DPR Protes Usul Pemekaran Dipangkas

Draf RUU Pemda, Mendagri Kendalikan Daerah Otonom

Rabu, 30 Mei 2012 – 08:33 WIB

JAKARTA - Pemerintah ingin memangkas kewenangan DPR dalam pengusulan daerah otonom baru. Usul itu tertuang dalam draf revisi RUU Pemerintah Daerah (Pemda) yang disusun pemerintah.

Pemangkasan itu tercermin dari adanya tahap pembentukan daerah persiapan yang cukup ditetapkan berdasar peraturan pemerintah (PP). "Itu sama saja hendak membuat DPR tidak memiliki kewenangan apa pun dalam pemekaran daerah," kata Wakil Ketua Komisi II DPR Ganjar Pranowo di Jakarta kemarin (29/5).

Dalam draf RUU Pemda yang telah diterima DPR disebutkan, pembentukan daerah otonom melalui tahap daerah persiapan. Daerah yang memenuhi persyaratan administratif dan teknis tidak langsung ditetapkan menjadi daerah otonom, tapi ditetapkan dulu menjadi daerah persiapan melalui PP.

Setelah tiga tahun, daerah persiapan tersebut dievaluasi. Bila dinyatakan layak, pemerintah melalui Mendagri mengusulkannya menjadi daerah otonom kepada DPR. Saat itulah DPR baru kembali "berperan". Sebab, penetapan status daerah otonom dilakukan dengan UU. Bagi yang dinilai tidak layak, status daerah persiapan dicabut dan dikembalikan ke daerah induk.

Semua proses itu jelas berusaha mengurangi "nuansa politis" DPR dalam proses pembentukan daerah otonom baru. Dengan hanya berdasar PP, daerah mana saja yang akan diberi status daerah persiapan sepenuhnya dikembalikan kepada pertimbangan pemerintah. "Ini seperti fait accompli terhadap DPR. Ketika pemerintah sudah oke (daerah persiapan dianggap layak ditingkatkan statusnya menjadi daerah otonom, Red), DPR dipaksakan untuk setuju juga," protes Ganjar.

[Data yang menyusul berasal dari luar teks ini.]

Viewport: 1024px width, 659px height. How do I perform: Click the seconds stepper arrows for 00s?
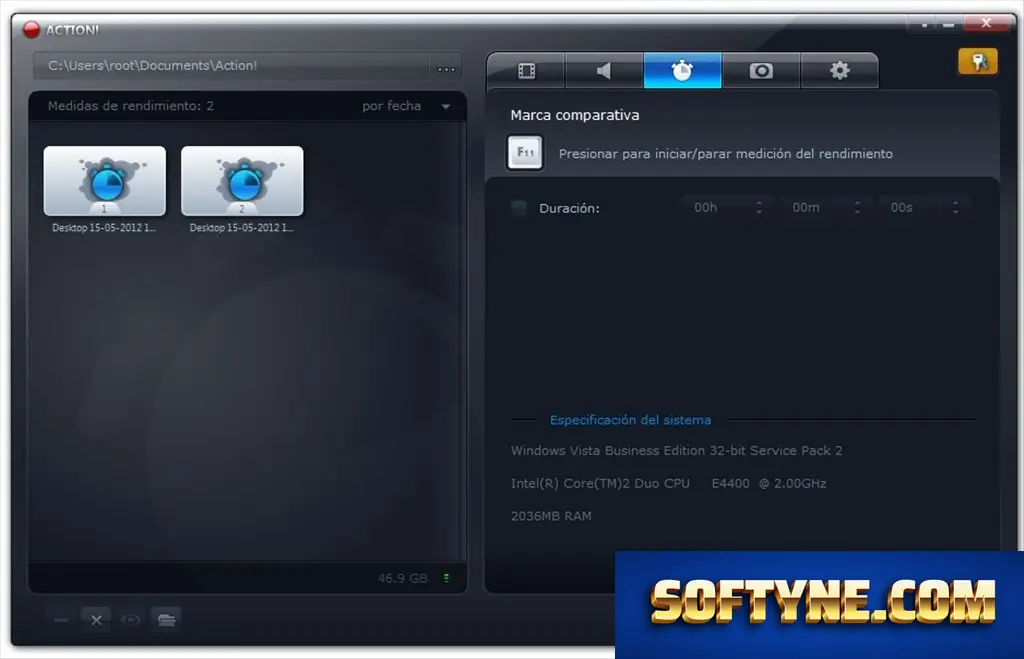[x=955, y=208]
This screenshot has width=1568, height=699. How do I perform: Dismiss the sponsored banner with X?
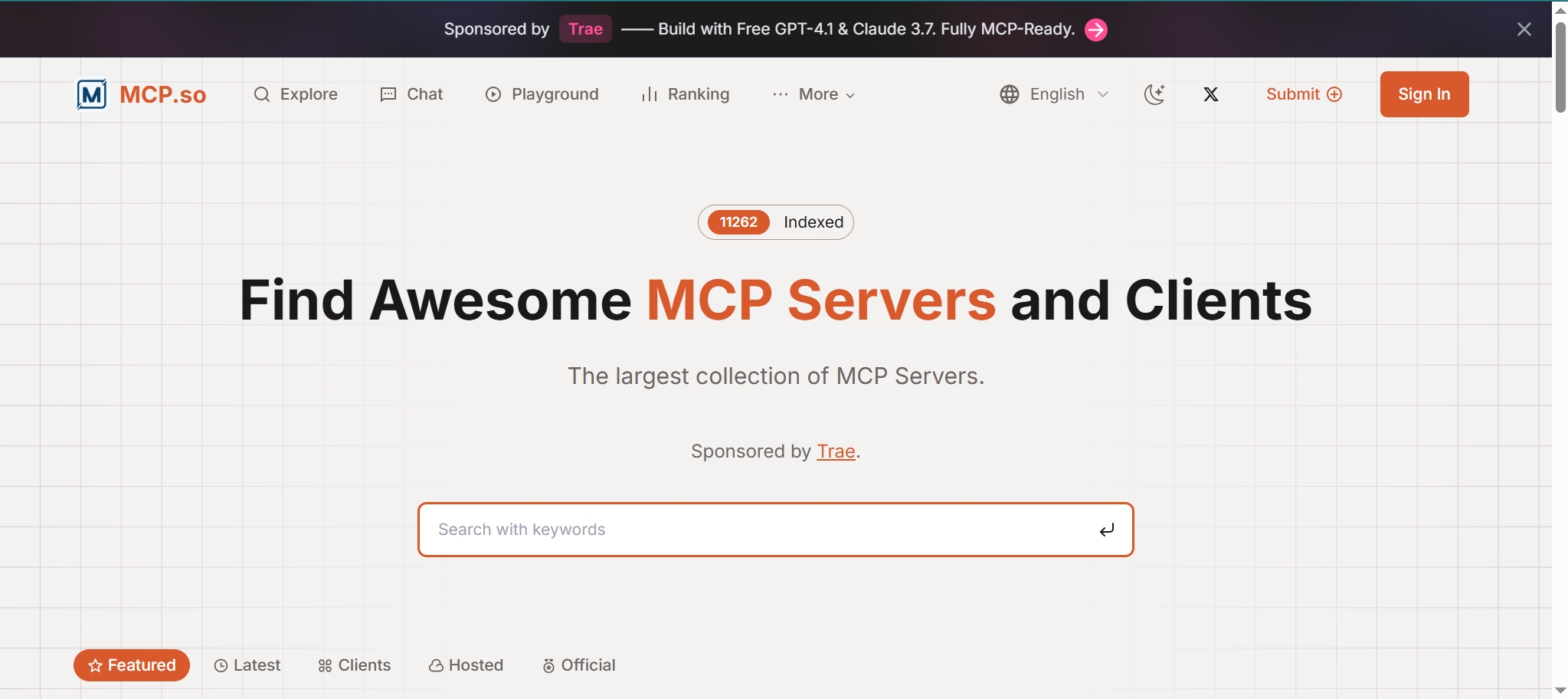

Dia menegaskan, DPR setuju adanya status daerah persiapan. Tapi, payungnya tetap harus UU. Jadi, pembahasan pembentukan daerah sejak awal tetap dilakukan DPR bersama-sama pemerintah. "Suatu usul pemekaran daerah harus dikritisi bersama. Ketika payungnya UU, lembaga (DPR) ini tetap punya hak membahas," tegas politikus PDIP tersebut.

Dia juga membantah anggapan bahwa sebagian besar daerah otonom yang berstatus gagal merupakan usul DPR. "Kalau ada yang mengatakan itu, berarti datanya tidak terlalu valid," ujarnya.

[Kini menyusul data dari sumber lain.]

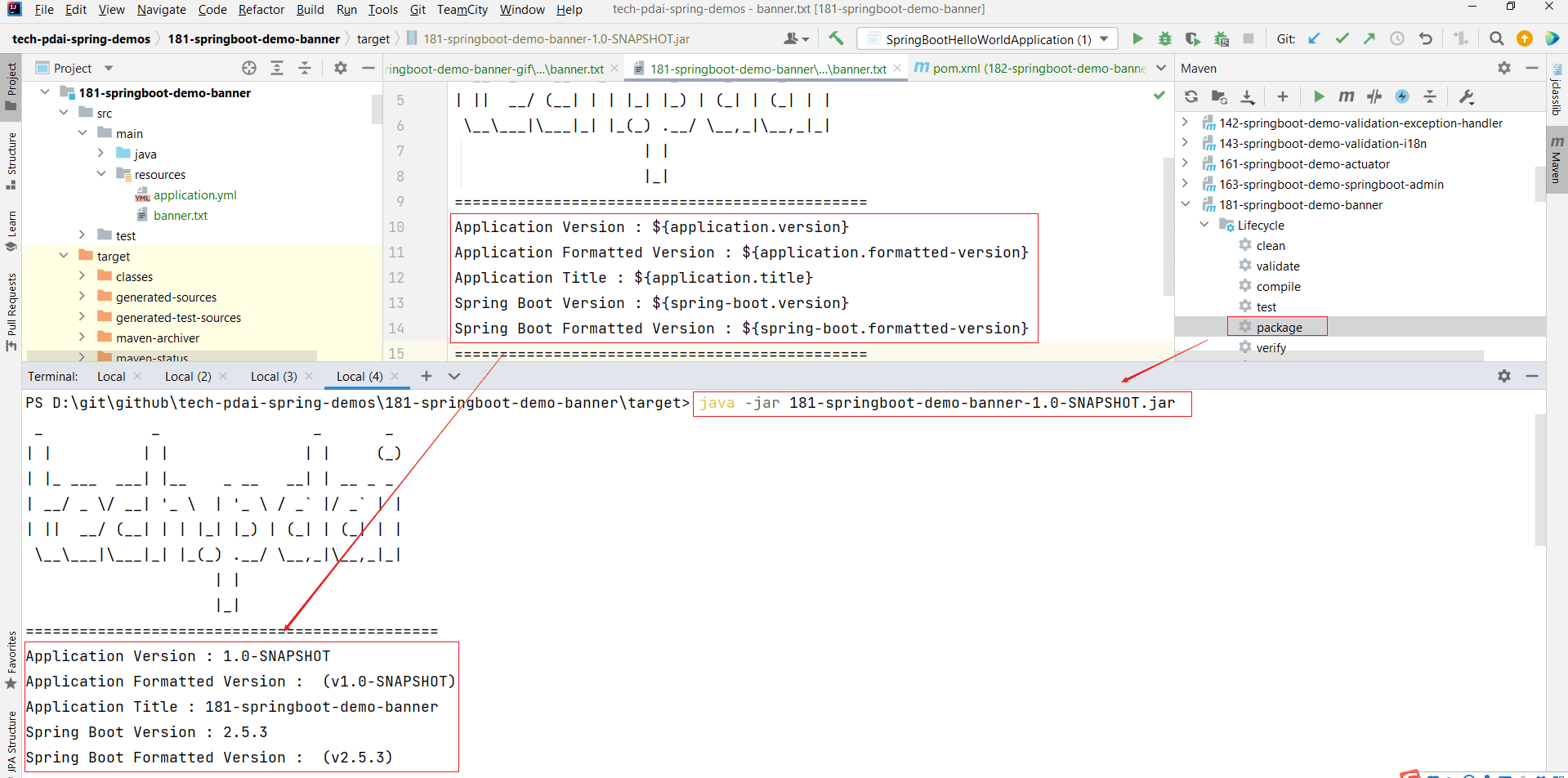Toggle the Structure tool window stripe button

pyautogui.click(x=11, y=160)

Ganjar juga menegaskan bahwa tidak benar usul pemekaran dianggap sering lolos dari pintu DPR. Dengan demikian, pemekaran pascareformasi cenderung tidak terkendali. "Hasil pemekaran itu lebih banyak datang dari pemerintah," katanya.

Anggota komisi II dari Fraksi Partai Golkar Nurul Arifin berpandangan sama. Dia tidak setuju pemekaran daerah hanya menjadi kewenangan pemerintah. "Rasanya tidak mungkin begitu," ujarnya. Menurut dia, membuat legislasi merupakan wewenang DPR yang diatur dalam konstitusi.

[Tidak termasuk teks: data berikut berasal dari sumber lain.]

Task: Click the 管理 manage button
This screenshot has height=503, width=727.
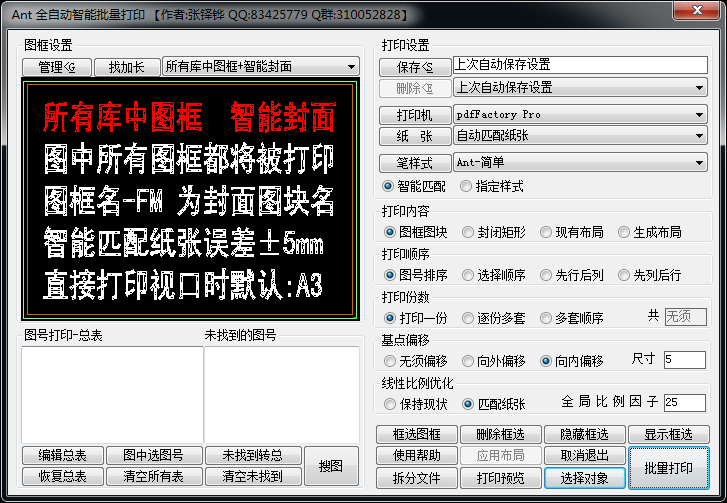Action: pyautogui.click(x=57, y=67)
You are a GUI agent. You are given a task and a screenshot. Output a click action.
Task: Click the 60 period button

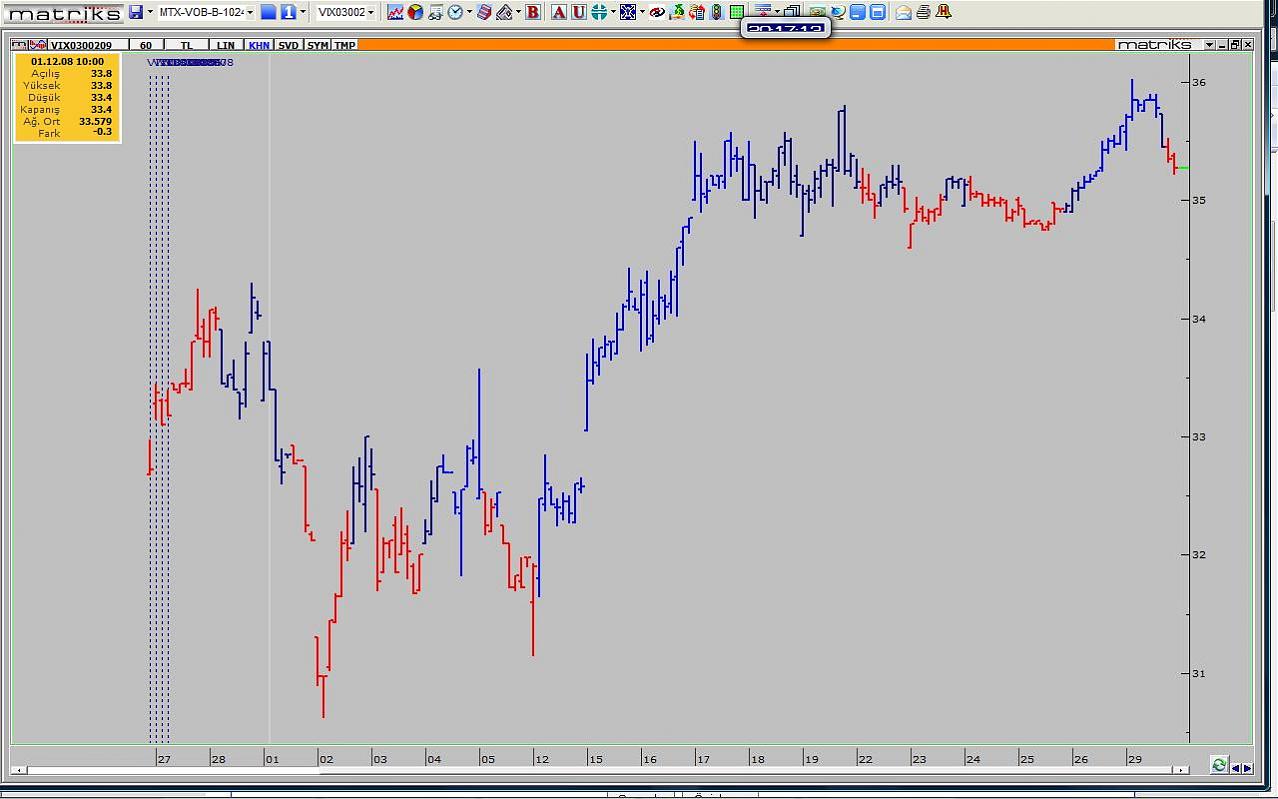146,45
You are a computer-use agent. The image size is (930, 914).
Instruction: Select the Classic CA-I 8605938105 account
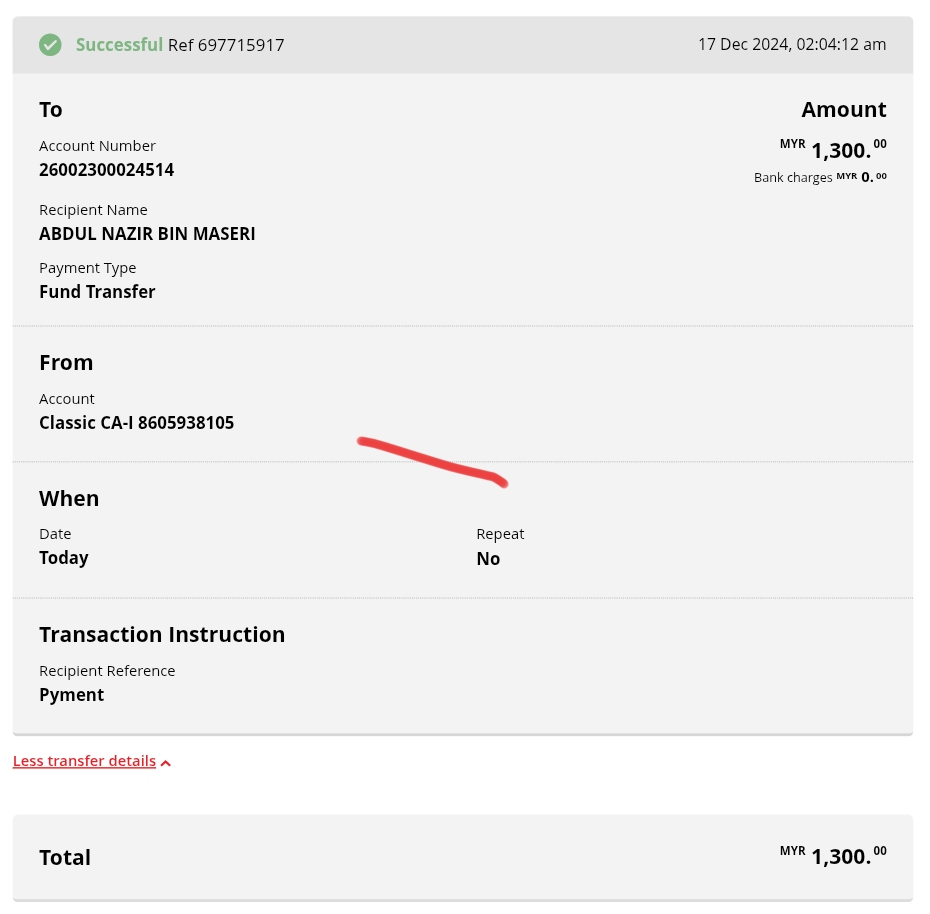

Apalagi, tegas dia, dalam konteks pemekaran, DPR sering menerima aspirasi dari masyarakat. "Jadi, saya kira pasal tentang ini merupakan pemangkasan hak atau wilayah kerja DPR oleh pemerintah. Pasti, kami akan mendebat keras usul ini," tegas Nurul.

Sejak 1999 sampai sekarang, telah terbentuk tujuh provinsi baru dengan 198 kabupaten/kota baru. Dengan demikian, saat ini di Indonesia ada 33 provinsi dengan 491 kabupaten/kota.

Pertengahan April lalu, DPR kembali mengesahkan 19 draf RUU pemekaran dalam sidang paripurna dan telah menyerahkannya kepada pemerintah. Kalau presiden mau mengeluarkan surpres, pembahasan bisa dimulai.

Salah satu di antara 19 RUU itu adalah pemekaran Provinsi Kalimantan Utara. Yang lain adalah Kabupaten Mahakam Ulu (Kalimantan Timur), Musi Rawas Utara dan Penukal Abab Lematang Ilir (Sumatera Selatan), Malaka (Nusa Tenggara Timur), Pangandaran (Jawa Barat), Pulau Taliabu (Maluku Utara), Pesisir Barat (Lampung), Mamuju Tengah (Sulawesi Barat), serta Banggai Laut dan Morowali Utara (Sulawesi Tengah).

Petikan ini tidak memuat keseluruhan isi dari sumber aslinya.